The Umbrella Academy’s Gothic Greatness

Much like Doom Patrol, The Umbrella Academy features a group of damaged superbeings collectively raised by the same man. Unlike Doom Patrol, The Umbrella Academy is a direct riff off of Marvel's X-Men. Based on the Dark Horse comic series by My Chemical Romance frontman Gerard Way, The Umbrella Academy asks one big question: what if Professor X wasn't a good guy? Billionaire Sir Reginald Hargreeves (Colm Feore) adopts seven children born on the same day to mothers who became instantly, magically pregnant. Six of those children became his superhero fighting team, each with unique powers. The seventh, Vanya (Ellen Page), was deemed powerless. Hargreeves is a brutal taskmaster and terrible adoptive father. After his death, the now-grown Umbrella Academy must reunite because one of them believes their abusive caregiver was murdered. Where the members of the Doom Patrol clearly love the Chief, the Hargreeves kids loathe their late paterfamilia. Each of them bears the scars of their trauma and has found their own unhealthy coping mechanism. They often take out their pain on one another, their fellow survivors. While Doom Patrol riffs on the importance of having a family we choose, The Umbrella Academy delves into the importance of making the best of the family we've got. When Vanya has a crisis and the siblings might lose one of their own, the bickering and in-fighting finally stops. The power of the Academy is their ability to work together. There's plenty of lovely weirdness in The Umbrella Academy as well, but it has a distinctly punk and gothic aesthetic that sets it apart. Way's influence is present not only in the gorgeously gloomy set designs, but also the soundtrack, which features some perfectly-placed alt-rock needle drops. 

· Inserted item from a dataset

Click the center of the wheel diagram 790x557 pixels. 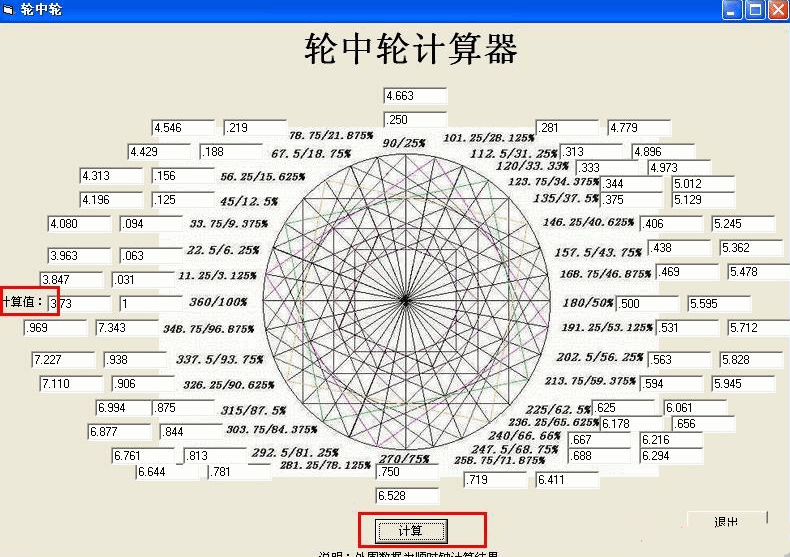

Bawdy Brawling with The Boys

Doom Patrol and The Umbrella Academy are both more mature in their take on superhero storytelling, but The Boys is particularly adults-only. Based on the series by Garth Ennis, The Boys is an anti-capitalist satire that takes the piss out of everything from action figures to the military-industrial complex. It's brutally violent, features multiple instances of sexual assault, and has the kind of creative swearing you'd expect from Ennis. Showrunner Eric Kripke and his writer's room carefully updated from the source material, turning some previously cringe-inducing moments into something more subversive. Like The Umbrella Academy and Doom Patrol, the characters in The Boys are all dealing with personal trauma, though how they deal with it is completely different. The biggest villains in The Boys are the most popular superheroes, including Homelander (Antony Starr), who is essentially Fox News Superman, and The Deep (Chace Crawford), an Aquaman-esque character. Both take out their frustrations on the people around them, and both seek to control anyone who might stand in their way. Both have a great deal of privilege, and it's interesting to see how they wield it as a weapon. Other members of the Seven (this universe's Justice League/Avengers) have their own privilege, but are kept under the thumb of Homelander and his oppressive straight white Christian maleness in one way or another. Opposite the Seven are the titular Boys, out to get vengeance against the Seven for various reasons. Superhero-hating Billy Butcher (Karl Urban) wants revenge for Homelander assaulting his wife. Hugh (Jack Quaid) wants to take out A-Train after the speedster accidentally killed Hugh's girlfriend. Marvin (Laz Alonso) and Frenchie (Tomer Capon) are mercenaries with their own agendas, and the Kimiko (Karen Fukuhara) is a superpowered person held hostage by the same group who controls the Seven. The Boys' attempts to destroy the Seven are mirrored by a story about the newest member of the group, Annie (Erin Moriarty). The more Annie learns about being a superhero, the more disillusioned and in line with The Boys' thinking she becomes. The Boys is mean-spirited and occasionally tough to watch, but it's also a savagely funny satire. If you've ever longed for series that riffs on the commercialism, religious idolatry, and strange sexual fetishes of costumed heroes, The Boys is for you. 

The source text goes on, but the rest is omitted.